AdverShield-LLM: Adversarial Robustness Certification for IoT-Integrated Retrieval-Augmented Generation via Randomized Smoothing

Abstract

The emergence of the Internet of Things (IoT) ecosystems, Retrieval-Augmented Generation (RAG) systems have become commonplace and provide a means for embedding dynamically retrieved external knowledge in the response from a Large Language Model (LLM). While potentially helpful, IoT-enabled RAG pipelines present significant adversarial threats such as poisoning passages into the IoT knowledge base, altering dense retrieval embeddings, and conducting indirect prompt injection attacks via the inputs through the IoT sensors, all of which can impact the fidelity of generated responses and compromise the trustworthiness of the system. Current defenses are based mostly on heuristic filtering or empirical adversarial training, and are not known to be robustly certified or are fragile under adaptive adversaries.
In response to these challenges, this article introduces a new certified defense framework named AdverShield-LLM to combine the randomized smoothing technique with a multi-granular noise injection mechanism well-suited to the distributed and low latency requirements of RAG systems in the IoT domain.
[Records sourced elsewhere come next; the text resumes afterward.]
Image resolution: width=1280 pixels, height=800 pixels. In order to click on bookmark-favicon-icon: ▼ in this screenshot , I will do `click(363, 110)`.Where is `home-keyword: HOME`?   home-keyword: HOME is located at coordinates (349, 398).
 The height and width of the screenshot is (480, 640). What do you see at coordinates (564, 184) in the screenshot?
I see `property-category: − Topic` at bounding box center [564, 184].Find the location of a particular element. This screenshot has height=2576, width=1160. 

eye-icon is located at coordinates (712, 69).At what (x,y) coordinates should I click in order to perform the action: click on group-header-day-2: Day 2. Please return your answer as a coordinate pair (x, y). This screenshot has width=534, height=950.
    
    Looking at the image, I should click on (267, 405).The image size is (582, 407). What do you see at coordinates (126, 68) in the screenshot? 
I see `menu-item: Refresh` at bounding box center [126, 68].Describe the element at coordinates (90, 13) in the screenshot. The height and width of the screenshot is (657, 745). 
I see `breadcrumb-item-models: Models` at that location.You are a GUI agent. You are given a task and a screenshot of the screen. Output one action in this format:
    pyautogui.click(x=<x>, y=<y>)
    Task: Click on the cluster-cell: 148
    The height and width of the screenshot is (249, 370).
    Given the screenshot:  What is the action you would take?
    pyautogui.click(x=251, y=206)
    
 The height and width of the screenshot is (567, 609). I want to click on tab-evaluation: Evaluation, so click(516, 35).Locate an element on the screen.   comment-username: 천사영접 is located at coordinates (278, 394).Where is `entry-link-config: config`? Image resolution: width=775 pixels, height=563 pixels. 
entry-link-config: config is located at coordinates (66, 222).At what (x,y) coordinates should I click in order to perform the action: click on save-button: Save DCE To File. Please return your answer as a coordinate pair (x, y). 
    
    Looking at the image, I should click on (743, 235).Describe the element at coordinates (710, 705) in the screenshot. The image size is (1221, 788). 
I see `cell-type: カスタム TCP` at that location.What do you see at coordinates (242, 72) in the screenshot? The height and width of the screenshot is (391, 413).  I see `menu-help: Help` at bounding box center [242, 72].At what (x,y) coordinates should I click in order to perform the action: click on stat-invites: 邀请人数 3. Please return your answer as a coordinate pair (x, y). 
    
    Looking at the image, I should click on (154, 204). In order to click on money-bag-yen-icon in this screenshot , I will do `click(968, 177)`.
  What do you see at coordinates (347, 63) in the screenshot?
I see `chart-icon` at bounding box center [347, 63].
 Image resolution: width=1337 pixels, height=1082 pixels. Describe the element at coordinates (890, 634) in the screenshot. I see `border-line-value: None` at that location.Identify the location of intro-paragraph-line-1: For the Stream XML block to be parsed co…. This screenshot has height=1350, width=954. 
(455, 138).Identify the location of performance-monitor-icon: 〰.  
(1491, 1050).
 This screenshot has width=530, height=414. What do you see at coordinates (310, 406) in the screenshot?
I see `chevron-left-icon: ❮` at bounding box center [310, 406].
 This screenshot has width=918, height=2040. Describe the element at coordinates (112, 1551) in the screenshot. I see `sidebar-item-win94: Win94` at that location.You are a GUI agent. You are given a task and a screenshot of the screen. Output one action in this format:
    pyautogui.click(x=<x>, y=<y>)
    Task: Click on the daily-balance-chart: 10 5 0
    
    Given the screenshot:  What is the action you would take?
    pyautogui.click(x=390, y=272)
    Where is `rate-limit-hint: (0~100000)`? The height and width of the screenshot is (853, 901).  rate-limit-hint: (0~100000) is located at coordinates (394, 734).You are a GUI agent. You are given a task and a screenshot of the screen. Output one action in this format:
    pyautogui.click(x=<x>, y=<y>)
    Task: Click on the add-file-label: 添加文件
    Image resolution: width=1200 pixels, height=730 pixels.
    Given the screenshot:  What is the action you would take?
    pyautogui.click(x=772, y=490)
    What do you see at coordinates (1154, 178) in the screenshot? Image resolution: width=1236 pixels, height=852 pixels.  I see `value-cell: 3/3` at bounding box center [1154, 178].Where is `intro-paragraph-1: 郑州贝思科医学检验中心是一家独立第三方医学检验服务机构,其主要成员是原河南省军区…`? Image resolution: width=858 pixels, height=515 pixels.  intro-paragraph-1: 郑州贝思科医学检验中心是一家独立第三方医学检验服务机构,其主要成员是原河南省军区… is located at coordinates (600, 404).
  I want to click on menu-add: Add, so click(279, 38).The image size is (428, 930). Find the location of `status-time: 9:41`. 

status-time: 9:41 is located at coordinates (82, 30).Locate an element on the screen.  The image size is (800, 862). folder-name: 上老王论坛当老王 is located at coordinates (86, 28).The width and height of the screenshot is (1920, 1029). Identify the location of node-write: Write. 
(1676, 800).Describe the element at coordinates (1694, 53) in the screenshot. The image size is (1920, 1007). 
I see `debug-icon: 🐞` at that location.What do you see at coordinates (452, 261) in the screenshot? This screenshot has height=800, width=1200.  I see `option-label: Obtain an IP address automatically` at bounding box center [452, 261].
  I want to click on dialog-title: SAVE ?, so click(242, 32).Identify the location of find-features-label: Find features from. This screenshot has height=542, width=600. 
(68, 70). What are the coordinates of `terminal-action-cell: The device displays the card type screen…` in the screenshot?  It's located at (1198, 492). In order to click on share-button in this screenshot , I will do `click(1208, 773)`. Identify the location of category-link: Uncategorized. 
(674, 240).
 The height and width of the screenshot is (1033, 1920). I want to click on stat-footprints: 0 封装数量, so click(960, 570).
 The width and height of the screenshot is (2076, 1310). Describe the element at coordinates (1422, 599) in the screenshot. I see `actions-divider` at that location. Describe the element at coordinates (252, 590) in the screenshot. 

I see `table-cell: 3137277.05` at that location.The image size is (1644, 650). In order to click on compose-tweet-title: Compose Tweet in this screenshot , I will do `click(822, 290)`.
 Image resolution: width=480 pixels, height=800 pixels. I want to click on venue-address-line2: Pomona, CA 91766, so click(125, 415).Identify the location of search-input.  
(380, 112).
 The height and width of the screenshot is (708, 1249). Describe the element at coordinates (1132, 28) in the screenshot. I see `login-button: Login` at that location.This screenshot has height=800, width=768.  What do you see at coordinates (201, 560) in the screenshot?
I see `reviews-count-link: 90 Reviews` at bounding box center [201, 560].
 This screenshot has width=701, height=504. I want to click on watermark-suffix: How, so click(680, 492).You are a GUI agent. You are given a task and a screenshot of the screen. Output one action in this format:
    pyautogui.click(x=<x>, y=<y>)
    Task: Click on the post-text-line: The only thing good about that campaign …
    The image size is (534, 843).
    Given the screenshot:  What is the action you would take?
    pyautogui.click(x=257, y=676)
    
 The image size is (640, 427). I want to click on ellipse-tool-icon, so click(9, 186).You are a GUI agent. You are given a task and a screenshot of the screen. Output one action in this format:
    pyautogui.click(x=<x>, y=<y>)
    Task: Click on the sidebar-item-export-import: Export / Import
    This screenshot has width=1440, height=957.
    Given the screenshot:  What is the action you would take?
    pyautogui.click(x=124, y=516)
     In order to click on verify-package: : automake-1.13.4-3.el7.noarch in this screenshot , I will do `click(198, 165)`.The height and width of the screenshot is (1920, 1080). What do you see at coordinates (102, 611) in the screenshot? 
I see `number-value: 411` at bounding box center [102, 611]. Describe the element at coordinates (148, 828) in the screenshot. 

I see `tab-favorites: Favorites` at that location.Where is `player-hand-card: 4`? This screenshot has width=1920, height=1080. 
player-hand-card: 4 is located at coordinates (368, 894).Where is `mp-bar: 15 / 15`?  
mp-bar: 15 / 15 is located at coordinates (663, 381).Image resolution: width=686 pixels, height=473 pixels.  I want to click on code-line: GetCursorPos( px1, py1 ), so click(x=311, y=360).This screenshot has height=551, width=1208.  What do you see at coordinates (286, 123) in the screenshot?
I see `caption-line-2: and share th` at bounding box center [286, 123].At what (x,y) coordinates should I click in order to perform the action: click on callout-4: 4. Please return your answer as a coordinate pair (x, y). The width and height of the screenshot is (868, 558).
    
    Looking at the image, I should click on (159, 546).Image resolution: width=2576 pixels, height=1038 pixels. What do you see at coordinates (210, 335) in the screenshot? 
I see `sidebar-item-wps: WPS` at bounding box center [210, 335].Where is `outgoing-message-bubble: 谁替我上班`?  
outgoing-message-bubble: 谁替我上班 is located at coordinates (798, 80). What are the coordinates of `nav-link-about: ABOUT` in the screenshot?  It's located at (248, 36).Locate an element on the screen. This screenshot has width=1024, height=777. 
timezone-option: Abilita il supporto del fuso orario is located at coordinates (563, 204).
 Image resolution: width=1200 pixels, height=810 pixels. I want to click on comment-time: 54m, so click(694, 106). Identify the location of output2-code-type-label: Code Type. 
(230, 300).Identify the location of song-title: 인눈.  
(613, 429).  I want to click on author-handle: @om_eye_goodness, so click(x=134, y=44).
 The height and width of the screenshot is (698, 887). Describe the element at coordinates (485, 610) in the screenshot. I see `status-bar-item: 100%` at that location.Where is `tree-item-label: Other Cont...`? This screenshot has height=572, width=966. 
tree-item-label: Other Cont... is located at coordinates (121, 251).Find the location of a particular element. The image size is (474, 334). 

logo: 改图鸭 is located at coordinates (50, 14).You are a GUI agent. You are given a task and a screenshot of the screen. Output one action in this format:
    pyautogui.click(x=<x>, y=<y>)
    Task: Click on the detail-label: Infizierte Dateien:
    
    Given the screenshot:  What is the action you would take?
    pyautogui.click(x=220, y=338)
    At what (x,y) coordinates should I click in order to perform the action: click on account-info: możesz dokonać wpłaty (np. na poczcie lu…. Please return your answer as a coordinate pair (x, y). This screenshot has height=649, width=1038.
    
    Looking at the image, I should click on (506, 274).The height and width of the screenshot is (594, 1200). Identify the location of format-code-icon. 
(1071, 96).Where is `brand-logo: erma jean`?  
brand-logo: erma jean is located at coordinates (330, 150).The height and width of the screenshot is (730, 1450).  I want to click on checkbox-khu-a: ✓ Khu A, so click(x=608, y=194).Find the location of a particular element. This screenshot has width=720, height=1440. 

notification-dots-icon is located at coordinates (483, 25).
AdverShield-LLM consists of three synergistic modules: (i) Passage-Level Smoothed Aggregation (PLSA) module which certifies the robustness of RAG retrieval against bounded corpus poisoning under an isolate-then-smooth paradigm, (ii) Token-Adaptive Gaussian Defense (TAGD) layer that certifies LLM generation against indirect prompt injection by propagating l_2-norm perturbation bounds through the transformer attention stack, and (iii) IoT-Aware Certified Radius Scheduler (IACRS) that dynamically schedules noise budgets among constrained edge nodes while preserving the certified radius.
AdverShield-LLM is evaluated on three IoT security benchmarks—MS-RAG-IoT, NQ-Adversarial and IoTQA-Poison—with extensive experiments showing its certified accuracy is 81.4% under l_2 perturbation radius σ=0.50 compared to the strongest baseline RobustRAG which reported +9.3% accuracy, and reduced the attack success rate from 74.2% to 8.6% against PoisonedRAG. Moreover, AdverShield-LLM ensures the accuracy of clean answers within 2.1% of the undefended RAG accuracy, proving that certified robustness does not compromise the utility of RAGs in resource-limited IoT environments.